第四章 『暴食』ベルゼブブ

9 甘いものにはご用心

「白雪ちゃーん? ご機嫌ナナメ?」

 書庫でぼんやりしていた私に声を掛けてきたのはベル君だった。

「うんにゃ。読書に身が入らなかっただけ」

 魔王城の一室、この書庫にはどういうわけか人間界の本もいっぱいあった。ここにいる間、勉強したくてもできないし、普通の小説から参考書まで揃ってるから助かる。こんな状況だけど戻ったら勉強に身を入れなきゃいけないから。

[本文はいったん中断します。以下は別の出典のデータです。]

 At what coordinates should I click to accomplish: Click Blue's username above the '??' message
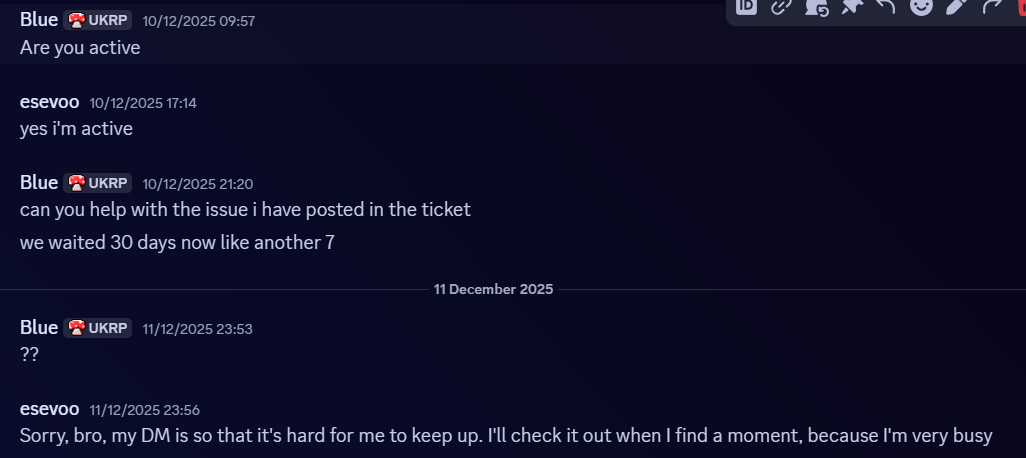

 私はマモンさんがいないときでも、入り浸るようになっていた。

「だったらさー、おやつタイムにしない?」

 ベル君は可愛らしく小首を傾げた。


   *


 曲がりなりにも私も女子である。この光景にときめかないわけがない。

「人間界のお菓子はおいしいよね。マドレーヌにフィナンシェ、ザッハトルテ、マカロン、タルト、モンブラン、その他いろいろ! どれから食べる? あ、紅茶もいろいろあるよ」

 夢のような光景である。ベル君の部屋のテーブルには、所狭しとスイーツが並べられていた。

「どうしよう……目移りしちゃう……」

 目が本気になっている私にベル君はふわふわと笑った。

「全部半分ずつ食べちゃう?」

「いやっ、そんなに食べたら太る……!」

 よく考えたらベル君はこれだけ食べても太らないんだよね? ずるい……。

 じとっとした目付きでベル君を見てると、彼はくすっと笑ってマカロンをひとつ手に取った。

「はい、あーん」

 ……不覚にもちょっとドキッとしてしまった。

 いやいやだってベル君だよ!? 人間で言ったら小学校高学年くらい? そんな外見だ。小さい子にときめくなんてあるわけない!

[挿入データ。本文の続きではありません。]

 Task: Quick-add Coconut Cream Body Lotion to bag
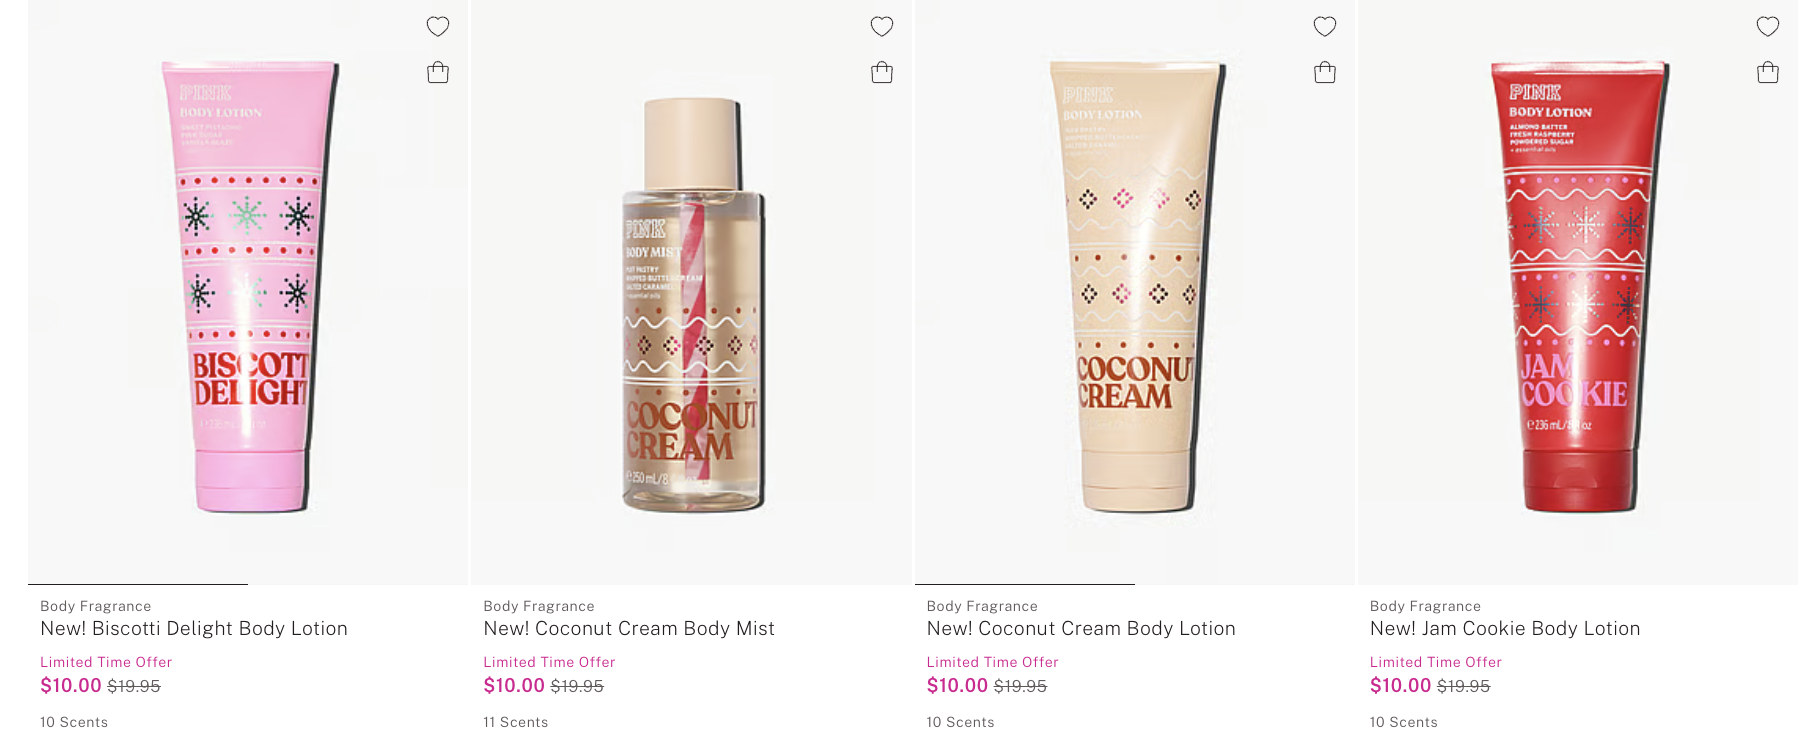1324,73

 私は平静を装って、差し出されたマカロンにぱくっとかぶり付いた。

「おいしい?」

 ベル君はまったく動揺していないようで、笑顔でそう聞いてくる。私ひとり焦ってバカみたいだ……。

「うん……」

 ベル君はそんな私を見て嬉しそうな表情をした。


「そういえばベル君は何歳なの?」

 私が迷うまでもなく、テーブルの上のスイーツはベル君の手によってすごい勢いで消費されていく。うーん、魔王城ってエンゲル係数高そうだなぁ。その様子を見るだけでお腹いっぱいになる。私はアップルティーを口にした。

「僕? うーんと、百二十歳くらいだったかなぁ?」

 そしてそのままむせた。

「大丈夫!?」

 慌て顔のベル君に返事をする余裕もなく私は咳き込む。

「え、年上……?」

 まだぜいぜい言ってるけど、何とかそれだけ言えた。

「そうだよー。七人の中で僕がいちばん年下。いちばん上はルーくんとマモさんだったかな? 何歳だったか忘れたけど」

 うっかり忘れてたけど、みんな悪魔なんだよね……。百超えててもおかしくないか……。

 ベル君はいたずらっぽく笑った。

「年上は、キライ?」

 ……なにその顔! あざとい!

 私があわあわしていると、ベル君はいつもの調子でくすっと笑った。

「なんてね。僕は白雪ちゃんのこと好きだよ」

 そう言うと立ち上がって、お茶のおかわりを淹れにいった。

 ……悪魔だ。年上だろうが可愛かろうがほだされないんだからー!


 粗方お菓子を片付けてしまったベル君は、紅茶を飲んで一息つく。

 うーん、いい息抜きになった。

「ね、お疲れでしょ? ここで毎日午後のお茶会しようよ」

 その申し出はすごく魅力的だ。なにせこのスイーツの山だ。悪魔の誘いだ。

「……うん」

 欲望に勝てなかった自分に腹が立つ!


   *


「うーんおいしい!」

 私はフォンダンショコラを一口食べて、思わず声を上げてしまった。だって甘いものは食べたいもん! 己の欲望に忠実でなにが悪い!

 そんな私を見て、ベル君はくすくす笑っている。

「……なによ」

「ううん。そんなに幸せそうな顔で食べてくれたら、僕も幸せ」

 ……そんな笑顔で言われたら、逆に食べづらい。が、私はごまかすようにぱくりとまた一口食べた。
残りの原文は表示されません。